Directive – Turn every line of the items below into a numbered list, skipping blank lines and leaving out the pictures.

The records –
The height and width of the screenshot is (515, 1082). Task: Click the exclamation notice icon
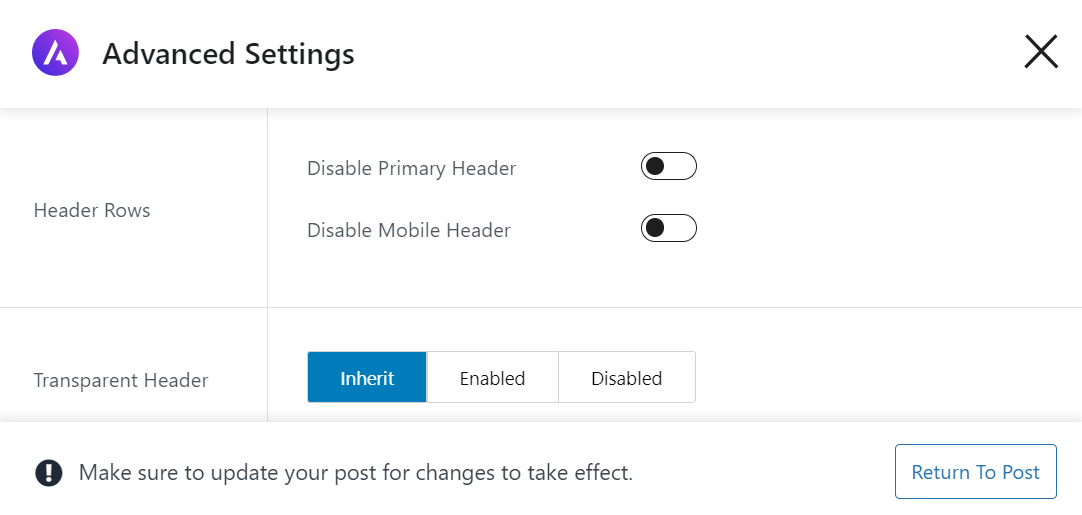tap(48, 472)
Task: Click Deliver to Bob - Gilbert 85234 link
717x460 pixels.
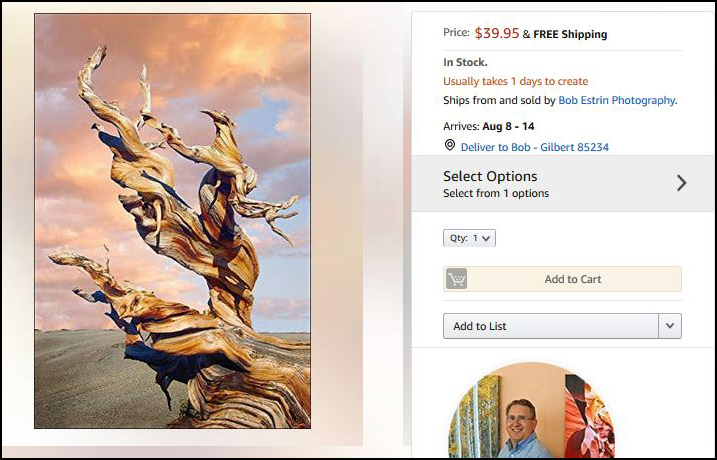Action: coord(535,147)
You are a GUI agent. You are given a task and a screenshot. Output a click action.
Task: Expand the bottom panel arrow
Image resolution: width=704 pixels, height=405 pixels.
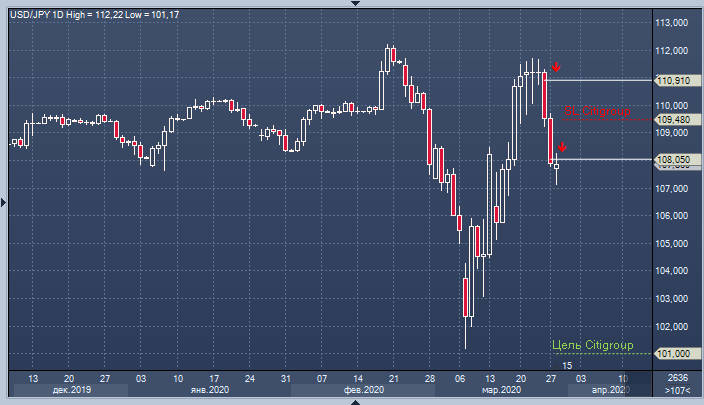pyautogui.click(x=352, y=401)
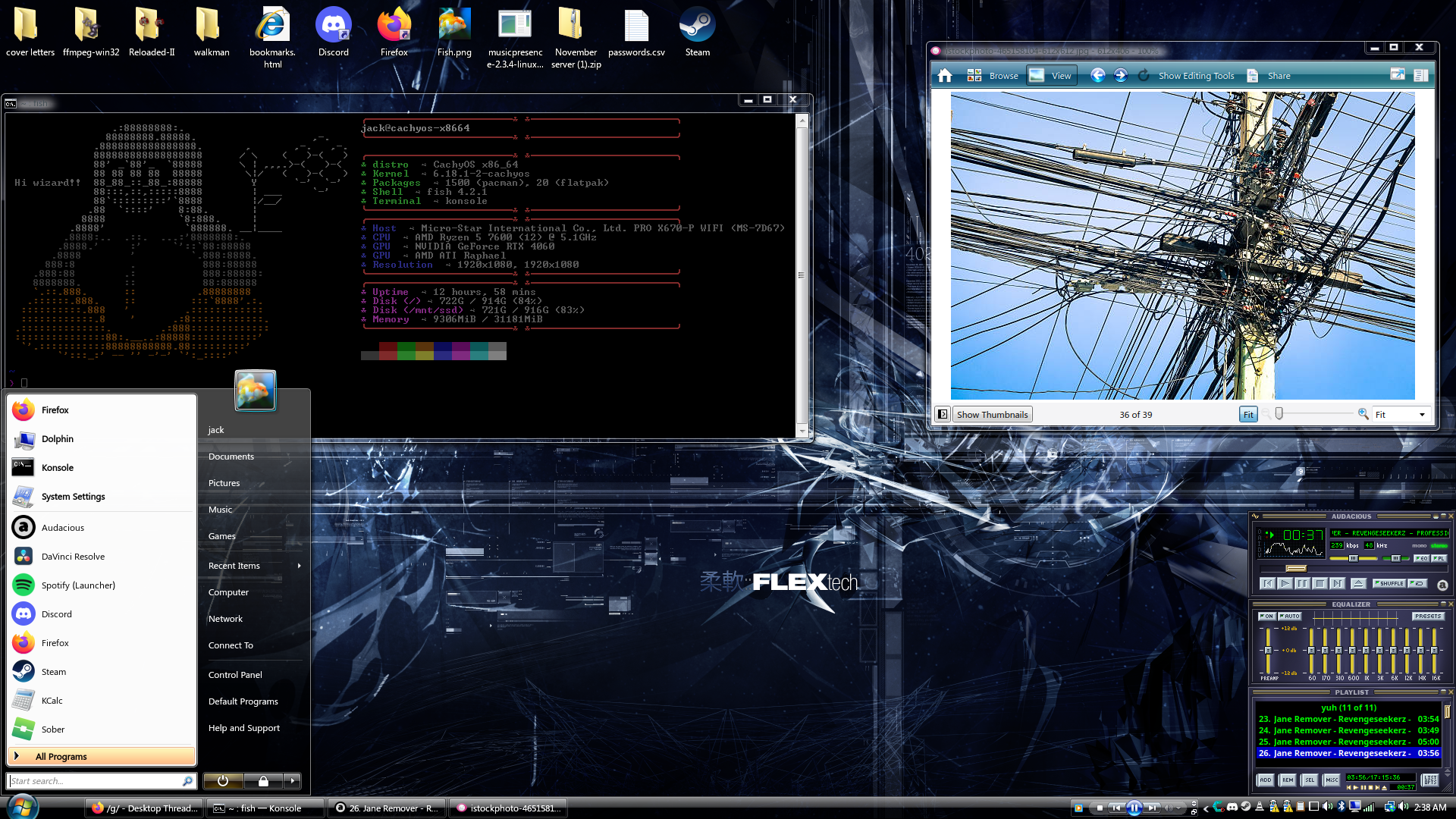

Complete output –
1. The height and width of the screenshot is (515, 1082). Task: Click the exclamation notice icon
2. tap(48, 472)
3. Task: Click Deliver to Bob - Gilbert 85234 link
4. 717x460 pixels.
5. Action: coord(535,147)
6. You are a GUI agent. You are given a task and a screenshot. Output a click action.
7. Task: Expand the bottom panel arrow
8. Image resolution: width=704 pixels, height=405 pixels.
9. pyautogui.click(x=352, y=401)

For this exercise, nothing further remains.